In a way, the Alexandria library is more revolutionary than anything that has happened in Tahrir. The facility includes a library for the blind, two children’s libraries, a maps library, conference halls, academic research centers, an archaeological museum, art exhibits, a planetarium, Internet-linked computers and Wi-Fi access, 1.24 million books and capacity for six million more. It hosts theater productions and concerts. It has a supercomputer that can make trillions of calculations per second. It has digital archives of Egyptian history and 43 racks of computers that aim to collect every accessible page that has ever appeared on the Internet. Its collections contain books that have been banned elsewhere in the Middle East. Indeed, it is an oasis of free thought in a region where people are, more often than not, told what to think, and then told to memorize it and not to entertain other ideas.

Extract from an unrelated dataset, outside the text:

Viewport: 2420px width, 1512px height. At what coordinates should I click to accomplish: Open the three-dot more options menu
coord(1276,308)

The first and only library director until now, Ismail Serageldin, told the Mubarak regime he wouldn’t take the post unless the library could take care of its own security, without the involvement of the Amn al Dawla, or state security police. “That policy allowed us to have lots of activities. The Amn al Dawla couldn’t come to the Library of Alexandria and give us orders,” says Khaled Azab, director of the special projects department. “You can think and talk about anything inside the Library of Alexandria.”

Most of the 2,700 employees are aged 25 to 35, and the younger generation is included in all planning and programs, says Azab. During the protests to topple the regime, young demonstrators formed a cordon around the library to protect it from possible harm.

The Journey Ahead

Abu Simbel, the towns and villages of the Nile Valley, the Nile Delta, and Alexandria: Every stop on our journey showed us something different. In the end we found that the “other Egypt” beyond Tahrir is a kaleidoscope of jumbled aspirations and fears. Turn the kaleidoscope one way, and you see ordinary Egyptians just scraping to get by, worried that their already difficult lives could get worse; turn again, and deeply idealistic Islamists are hoping to turn Egypt into a theocracy; one more turn, and you find secularists aiming to build a multicultural Egypt with minority rights and guaranteed freedoms for all.

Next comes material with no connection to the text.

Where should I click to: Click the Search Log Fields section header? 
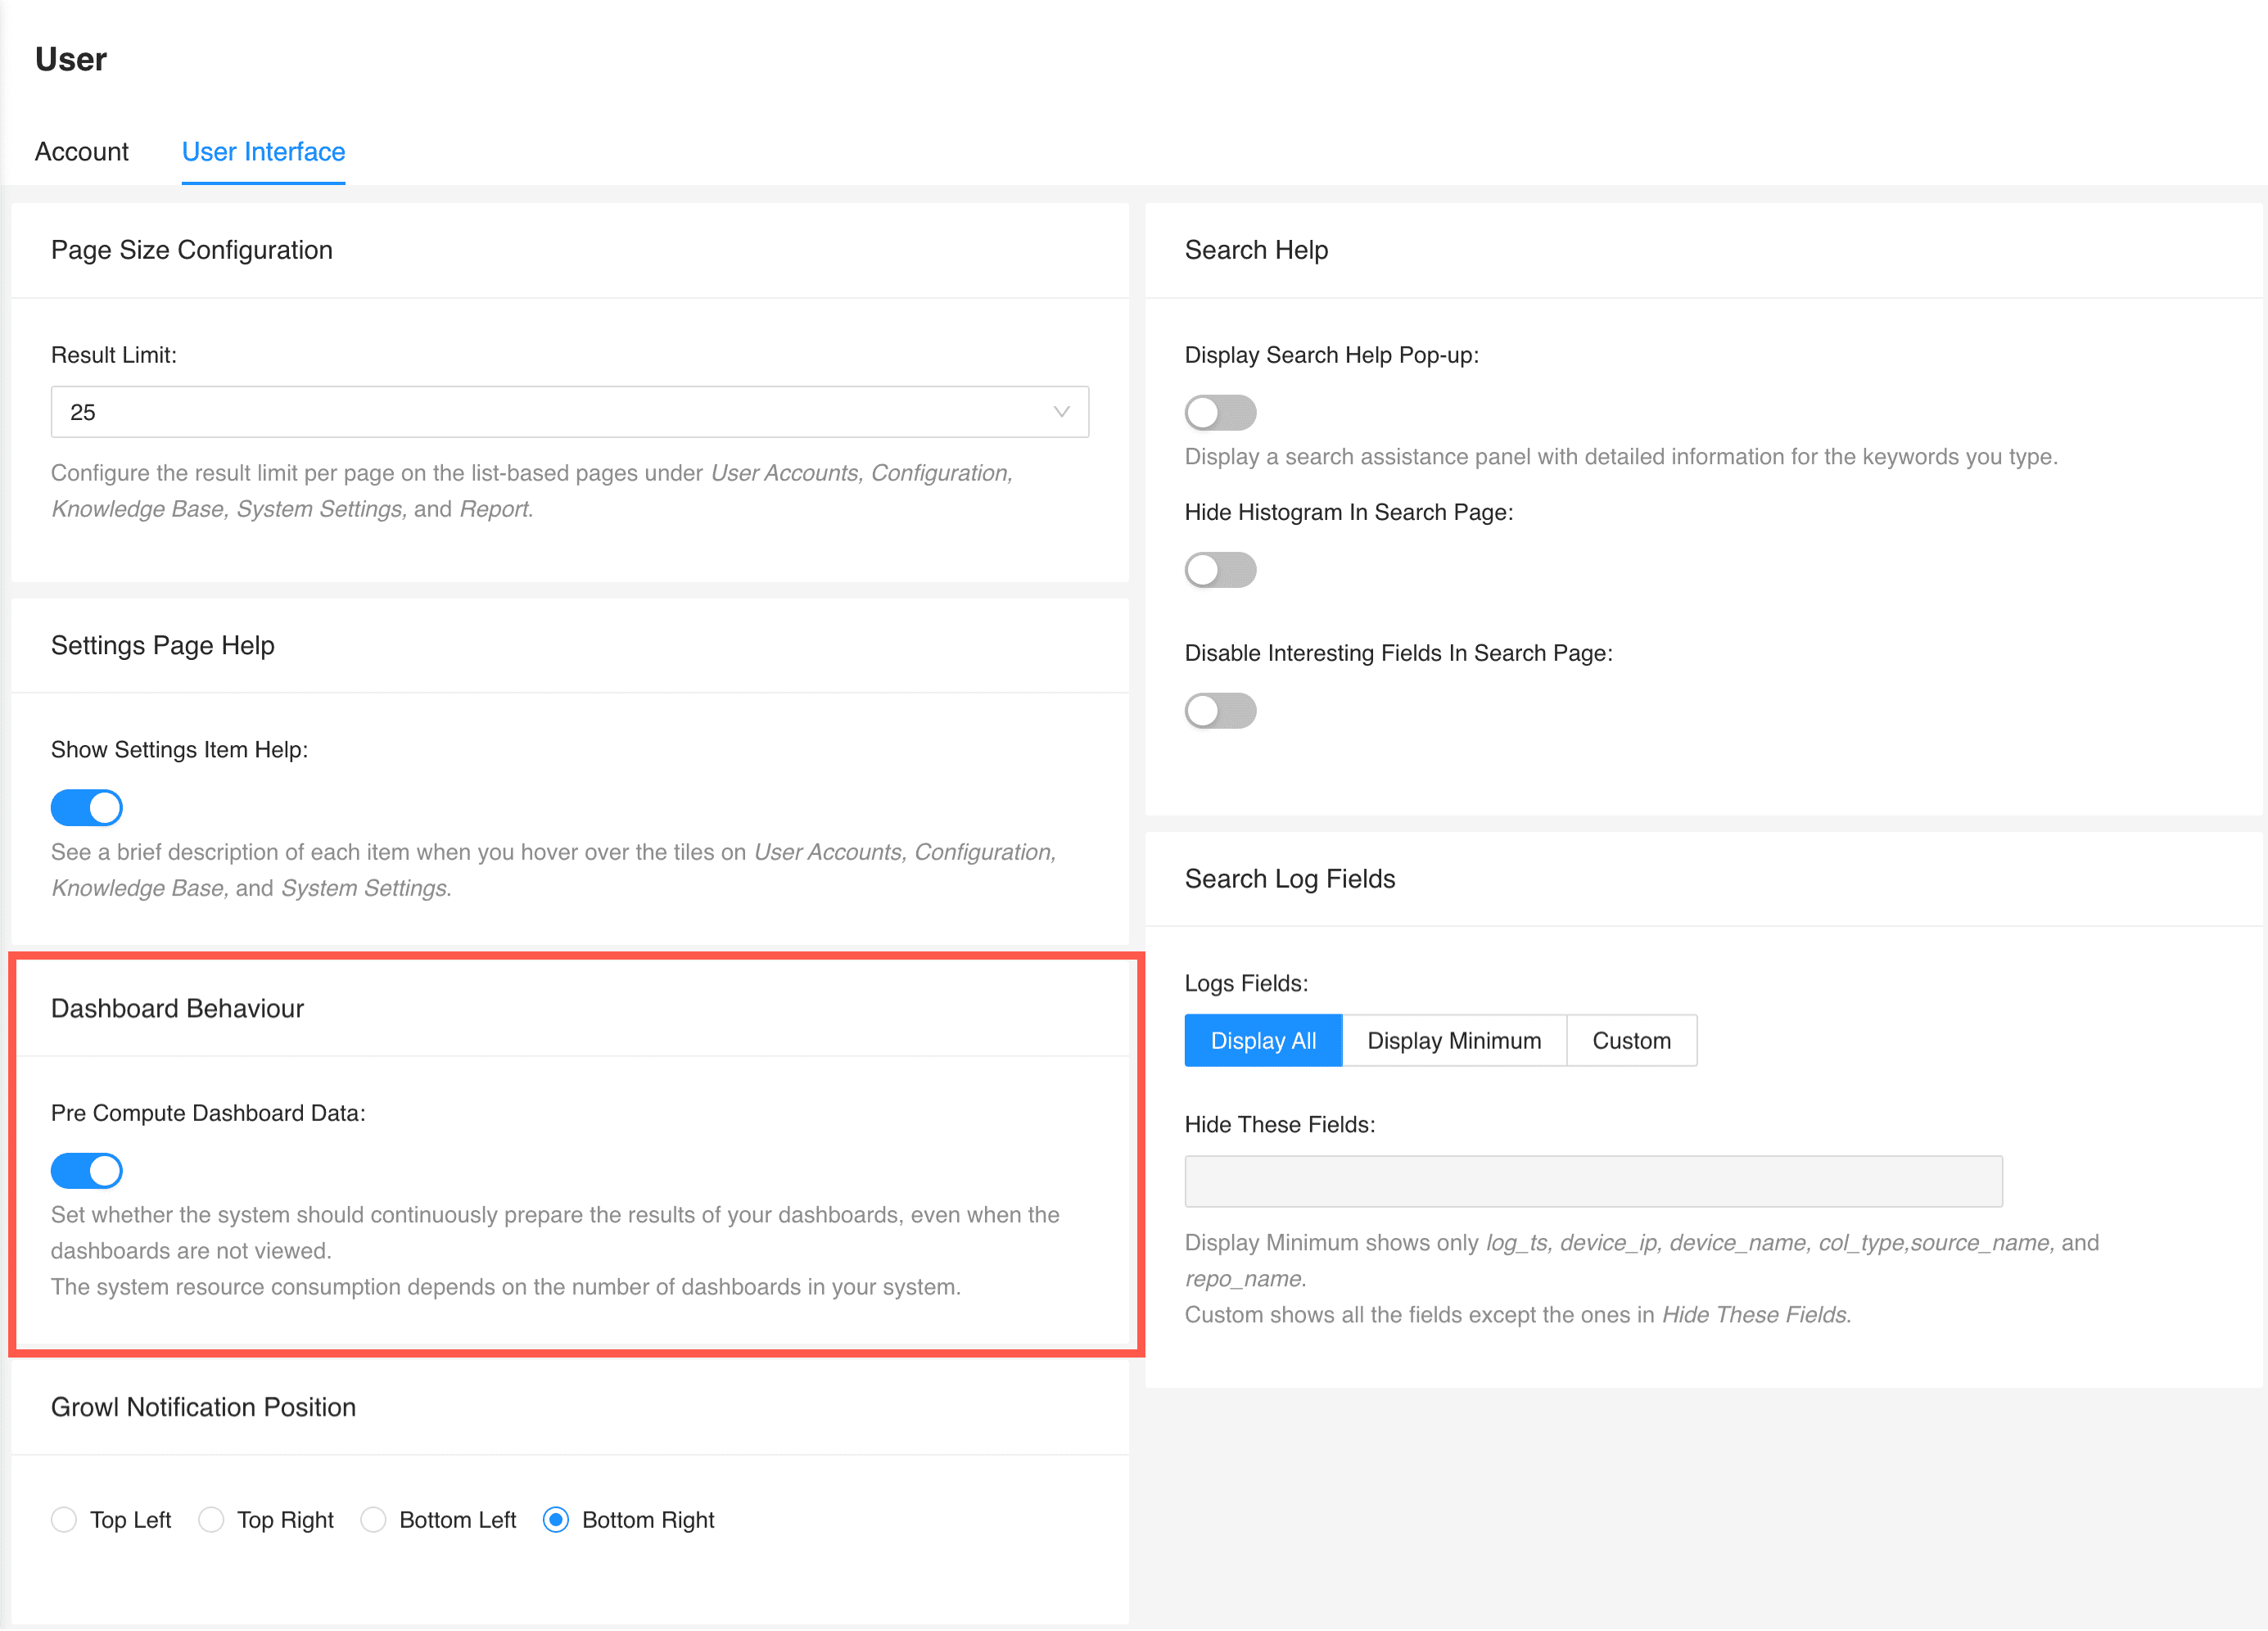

Many Egyptians simply seemed to be waiting for clear patterns to emerge—for the colorful bits and pieces of a new Egypt to fall into place. Some worried the country could come undone; others feared that powerful forces in the military and elsewhere were stoking those concerns in an attempt to retain power. A fundamental divide seemed to exist between those whose thoughts were focused mainly on stability and security, and those who were willing to take risks to achieve real democratic change.

On a mechanized farm in the far south of the country I asked an engineer named Mohammed Haggag about the argument that an authoritarian culture exists in Egypt, deeply embedded within families and tribes, and that a strongman will return. He firmly disagreed. “The relationship between me and my children is very different than the relationship between my father and me,” Haggag said. “When my father said, ‘Stop speaking,’ I stopped speaking. I can’t do that with my own children.”

Did this mean that Haggag, 59, thought the revolution would be a success? “It’s as if we have been lost in the desert,” he said, in a tone that suggested a determination to persevere. “We have found our way, but it will still take a long time to get out.”